Era bastante oscuro cuando nuestro frío grupo, cansado e incómodo entró en San Agustín y tocó a la puerta de la casa de campo del Sr. M— —, donde debíamos permanecer durante la noche. Esperábamos encontrar todo debidamente preparado para nuestra recepción; y entre nuestras esperanzas, no la menor era por ben fuego para secar nuestras salpicadas prendas. Llegamos la puerta, uno por uno, silenciosos y hoscos. Estábamos no sólo enojados con el tiempo, pero parecíamos estar mutuamente insatisfechos. Después de varios pasos, la puerta se abrió lentamente y en lugar del saludo de un brillante fuego en medio del patio—, ¡una miserable vela de sebo, enfermiza hizo su aparición! Un grupo más frío, mojado o más incómoda nunca se había reunido después de una tormenta; y encontramos, sin embargo la protección habitual de mantas mexicanas, monturas mexicanas y armas de agua, que la lluvia había penetrado en la mayoría de nuestros equipos, y que estamos decididamente húmedos, si no completamente empapados.

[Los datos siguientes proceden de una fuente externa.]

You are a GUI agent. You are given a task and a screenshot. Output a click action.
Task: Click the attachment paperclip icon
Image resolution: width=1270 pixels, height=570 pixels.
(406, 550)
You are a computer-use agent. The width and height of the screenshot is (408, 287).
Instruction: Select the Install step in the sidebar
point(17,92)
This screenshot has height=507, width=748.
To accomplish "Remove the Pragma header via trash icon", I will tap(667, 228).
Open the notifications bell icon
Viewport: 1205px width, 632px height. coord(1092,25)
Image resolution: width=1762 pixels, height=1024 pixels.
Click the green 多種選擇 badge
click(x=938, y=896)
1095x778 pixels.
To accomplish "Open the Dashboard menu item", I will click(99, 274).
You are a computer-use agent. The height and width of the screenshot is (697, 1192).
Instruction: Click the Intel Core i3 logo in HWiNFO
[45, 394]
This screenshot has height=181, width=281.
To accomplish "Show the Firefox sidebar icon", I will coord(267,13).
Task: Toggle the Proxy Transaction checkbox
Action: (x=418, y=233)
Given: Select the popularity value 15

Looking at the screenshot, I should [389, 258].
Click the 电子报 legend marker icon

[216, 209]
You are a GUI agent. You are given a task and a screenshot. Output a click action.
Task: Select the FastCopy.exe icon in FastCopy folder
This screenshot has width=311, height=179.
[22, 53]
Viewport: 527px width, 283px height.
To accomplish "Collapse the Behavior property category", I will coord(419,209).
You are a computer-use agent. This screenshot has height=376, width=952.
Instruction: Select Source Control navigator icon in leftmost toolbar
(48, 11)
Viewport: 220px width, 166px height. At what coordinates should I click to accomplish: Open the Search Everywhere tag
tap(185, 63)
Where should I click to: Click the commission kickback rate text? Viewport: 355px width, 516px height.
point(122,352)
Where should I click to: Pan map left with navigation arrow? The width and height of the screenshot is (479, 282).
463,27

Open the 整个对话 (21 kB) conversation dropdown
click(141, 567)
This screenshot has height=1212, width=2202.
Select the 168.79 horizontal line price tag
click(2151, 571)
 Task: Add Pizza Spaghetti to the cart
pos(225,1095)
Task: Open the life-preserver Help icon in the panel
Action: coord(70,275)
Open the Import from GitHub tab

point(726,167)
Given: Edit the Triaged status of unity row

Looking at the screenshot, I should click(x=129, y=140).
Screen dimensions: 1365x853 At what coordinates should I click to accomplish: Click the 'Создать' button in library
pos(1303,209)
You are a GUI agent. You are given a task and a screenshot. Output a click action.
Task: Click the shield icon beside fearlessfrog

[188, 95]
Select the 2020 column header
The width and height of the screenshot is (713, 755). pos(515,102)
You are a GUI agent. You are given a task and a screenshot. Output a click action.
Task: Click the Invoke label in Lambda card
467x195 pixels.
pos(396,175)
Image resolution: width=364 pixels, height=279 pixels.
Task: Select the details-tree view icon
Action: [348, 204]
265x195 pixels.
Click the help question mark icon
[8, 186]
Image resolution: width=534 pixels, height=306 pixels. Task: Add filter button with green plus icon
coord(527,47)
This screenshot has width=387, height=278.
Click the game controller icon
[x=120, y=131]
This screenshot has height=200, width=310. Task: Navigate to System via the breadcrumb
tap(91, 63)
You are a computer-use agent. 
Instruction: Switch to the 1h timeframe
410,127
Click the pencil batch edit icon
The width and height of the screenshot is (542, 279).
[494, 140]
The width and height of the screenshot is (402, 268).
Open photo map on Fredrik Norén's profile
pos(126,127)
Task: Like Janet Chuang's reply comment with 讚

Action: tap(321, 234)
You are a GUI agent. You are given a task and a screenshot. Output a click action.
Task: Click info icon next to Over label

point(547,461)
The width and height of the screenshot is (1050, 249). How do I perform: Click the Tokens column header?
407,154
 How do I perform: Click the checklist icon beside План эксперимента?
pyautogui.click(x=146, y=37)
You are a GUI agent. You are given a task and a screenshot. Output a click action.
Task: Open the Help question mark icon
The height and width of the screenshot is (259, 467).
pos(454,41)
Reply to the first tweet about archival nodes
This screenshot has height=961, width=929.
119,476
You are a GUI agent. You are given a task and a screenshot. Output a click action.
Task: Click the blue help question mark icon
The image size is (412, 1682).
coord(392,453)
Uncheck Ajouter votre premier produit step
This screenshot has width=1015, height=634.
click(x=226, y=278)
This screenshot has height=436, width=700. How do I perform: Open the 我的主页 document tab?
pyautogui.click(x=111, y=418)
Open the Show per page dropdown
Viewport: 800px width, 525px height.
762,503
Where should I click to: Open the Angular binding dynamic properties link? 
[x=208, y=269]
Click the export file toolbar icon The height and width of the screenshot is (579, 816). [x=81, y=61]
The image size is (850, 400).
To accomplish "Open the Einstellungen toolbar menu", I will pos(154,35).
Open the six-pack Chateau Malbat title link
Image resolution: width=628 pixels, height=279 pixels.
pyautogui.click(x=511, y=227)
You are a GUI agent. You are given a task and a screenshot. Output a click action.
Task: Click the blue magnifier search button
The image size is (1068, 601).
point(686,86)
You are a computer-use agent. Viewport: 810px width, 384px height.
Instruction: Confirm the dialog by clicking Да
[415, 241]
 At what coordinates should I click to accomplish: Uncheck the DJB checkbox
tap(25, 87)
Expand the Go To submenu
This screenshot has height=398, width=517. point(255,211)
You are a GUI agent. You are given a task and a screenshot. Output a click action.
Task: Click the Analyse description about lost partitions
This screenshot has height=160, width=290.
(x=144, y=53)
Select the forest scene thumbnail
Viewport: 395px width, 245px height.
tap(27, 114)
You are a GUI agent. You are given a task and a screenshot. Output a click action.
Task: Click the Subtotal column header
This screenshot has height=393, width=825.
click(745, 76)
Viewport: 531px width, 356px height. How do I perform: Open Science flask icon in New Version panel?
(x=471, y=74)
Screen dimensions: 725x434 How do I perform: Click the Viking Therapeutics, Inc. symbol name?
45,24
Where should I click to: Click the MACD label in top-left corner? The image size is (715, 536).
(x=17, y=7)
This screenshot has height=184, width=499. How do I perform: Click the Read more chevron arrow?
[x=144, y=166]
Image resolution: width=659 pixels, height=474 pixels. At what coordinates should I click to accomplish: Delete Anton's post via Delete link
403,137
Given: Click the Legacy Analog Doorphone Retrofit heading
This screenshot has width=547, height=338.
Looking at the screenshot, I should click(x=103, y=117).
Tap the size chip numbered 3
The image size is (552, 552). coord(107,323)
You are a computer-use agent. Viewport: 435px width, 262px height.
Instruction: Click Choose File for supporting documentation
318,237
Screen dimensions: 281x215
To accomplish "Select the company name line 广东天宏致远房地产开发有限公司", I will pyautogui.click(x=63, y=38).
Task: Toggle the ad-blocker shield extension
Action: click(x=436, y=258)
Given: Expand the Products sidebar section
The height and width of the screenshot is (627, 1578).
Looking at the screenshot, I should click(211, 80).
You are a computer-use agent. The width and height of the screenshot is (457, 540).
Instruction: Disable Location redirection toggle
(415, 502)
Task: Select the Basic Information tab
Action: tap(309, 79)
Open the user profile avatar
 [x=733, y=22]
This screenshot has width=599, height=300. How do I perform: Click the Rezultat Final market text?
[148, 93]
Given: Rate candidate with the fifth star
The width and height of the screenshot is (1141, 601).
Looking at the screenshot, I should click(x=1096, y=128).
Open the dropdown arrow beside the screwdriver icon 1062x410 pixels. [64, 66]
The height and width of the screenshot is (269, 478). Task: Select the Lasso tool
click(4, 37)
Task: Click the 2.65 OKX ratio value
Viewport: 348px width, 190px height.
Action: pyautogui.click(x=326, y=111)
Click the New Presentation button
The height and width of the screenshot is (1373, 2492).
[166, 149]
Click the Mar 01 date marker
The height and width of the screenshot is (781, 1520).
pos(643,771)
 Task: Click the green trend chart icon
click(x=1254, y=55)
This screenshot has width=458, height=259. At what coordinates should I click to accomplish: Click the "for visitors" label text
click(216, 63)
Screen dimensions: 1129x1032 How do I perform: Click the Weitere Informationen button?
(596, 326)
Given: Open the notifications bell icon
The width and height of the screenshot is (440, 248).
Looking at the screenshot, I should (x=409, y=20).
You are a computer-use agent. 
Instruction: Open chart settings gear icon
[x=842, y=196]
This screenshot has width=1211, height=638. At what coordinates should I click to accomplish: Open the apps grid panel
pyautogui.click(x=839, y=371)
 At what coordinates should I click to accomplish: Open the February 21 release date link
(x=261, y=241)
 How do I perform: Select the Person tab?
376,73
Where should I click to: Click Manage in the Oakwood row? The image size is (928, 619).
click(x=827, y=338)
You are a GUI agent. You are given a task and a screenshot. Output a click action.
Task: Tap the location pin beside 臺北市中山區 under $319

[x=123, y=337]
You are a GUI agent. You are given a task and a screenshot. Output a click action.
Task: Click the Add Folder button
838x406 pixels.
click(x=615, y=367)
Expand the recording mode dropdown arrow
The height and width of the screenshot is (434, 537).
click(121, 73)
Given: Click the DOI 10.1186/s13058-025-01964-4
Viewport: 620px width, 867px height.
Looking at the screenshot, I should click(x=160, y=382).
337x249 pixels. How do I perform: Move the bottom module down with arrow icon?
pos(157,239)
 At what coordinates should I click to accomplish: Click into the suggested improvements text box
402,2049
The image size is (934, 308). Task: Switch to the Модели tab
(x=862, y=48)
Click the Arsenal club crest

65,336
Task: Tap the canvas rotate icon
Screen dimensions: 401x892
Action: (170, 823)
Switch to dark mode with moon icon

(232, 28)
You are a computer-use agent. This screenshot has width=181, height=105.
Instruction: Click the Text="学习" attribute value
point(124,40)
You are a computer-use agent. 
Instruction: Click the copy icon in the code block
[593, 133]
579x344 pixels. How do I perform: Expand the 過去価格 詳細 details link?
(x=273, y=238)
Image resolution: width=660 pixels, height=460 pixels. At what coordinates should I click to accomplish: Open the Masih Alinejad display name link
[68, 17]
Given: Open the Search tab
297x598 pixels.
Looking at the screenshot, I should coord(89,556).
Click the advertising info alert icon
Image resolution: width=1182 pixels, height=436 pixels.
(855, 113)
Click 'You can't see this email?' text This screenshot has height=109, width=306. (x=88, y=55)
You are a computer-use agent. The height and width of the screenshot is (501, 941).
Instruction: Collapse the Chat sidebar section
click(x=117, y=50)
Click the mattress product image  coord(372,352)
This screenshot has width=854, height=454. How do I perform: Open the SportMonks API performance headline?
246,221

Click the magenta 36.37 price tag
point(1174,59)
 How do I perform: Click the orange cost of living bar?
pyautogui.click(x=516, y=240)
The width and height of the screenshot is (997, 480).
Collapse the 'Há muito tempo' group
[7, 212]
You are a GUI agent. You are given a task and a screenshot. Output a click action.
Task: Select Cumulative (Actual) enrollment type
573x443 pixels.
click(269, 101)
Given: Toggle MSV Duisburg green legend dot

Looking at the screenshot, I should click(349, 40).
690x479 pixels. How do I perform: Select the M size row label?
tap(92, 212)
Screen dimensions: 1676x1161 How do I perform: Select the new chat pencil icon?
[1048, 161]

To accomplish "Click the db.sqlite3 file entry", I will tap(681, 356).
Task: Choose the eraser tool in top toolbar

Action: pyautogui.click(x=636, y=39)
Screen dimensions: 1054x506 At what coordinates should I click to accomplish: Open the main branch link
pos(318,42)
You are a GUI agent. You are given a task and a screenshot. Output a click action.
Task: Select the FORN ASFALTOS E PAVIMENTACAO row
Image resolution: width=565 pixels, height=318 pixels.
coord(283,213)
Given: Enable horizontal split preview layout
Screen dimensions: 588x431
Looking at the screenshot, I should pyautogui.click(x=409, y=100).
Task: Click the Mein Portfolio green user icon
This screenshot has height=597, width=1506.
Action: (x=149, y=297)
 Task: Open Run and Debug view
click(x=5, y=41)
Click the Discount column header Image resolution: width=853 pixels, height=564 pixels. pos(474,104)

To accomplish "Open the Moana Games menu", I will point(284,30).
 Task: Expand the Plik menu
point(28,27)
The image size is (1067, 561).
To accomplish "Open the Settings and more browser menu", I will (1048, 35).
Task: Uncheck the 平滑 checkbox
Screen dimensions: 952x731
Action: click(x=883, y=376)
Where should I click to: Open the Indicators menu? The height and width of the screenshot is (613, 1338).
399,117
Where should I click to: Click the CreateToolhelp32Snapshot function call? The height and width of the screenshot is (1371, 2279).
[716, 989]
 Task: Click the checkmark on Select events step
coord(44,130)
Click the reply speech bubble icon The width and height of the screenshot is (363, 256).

Entramos a la casa después de quitarnos nuestros pertrechos en un gran salón, y encontramos cuartos bastante cómodos y camas suficientes para todos. Nos cambiamos de ropa, un vaso de Farintosh capital, (que salió de la botella de cuero espaciosa de Douglas), y un pedazo de jamón, con un epílogo de cigarros, nos colocaron derechos nuevamente; y a las 11, mientras escribo este memorando, el grupo está cantando el coro de una canción liderado por Du Roslan.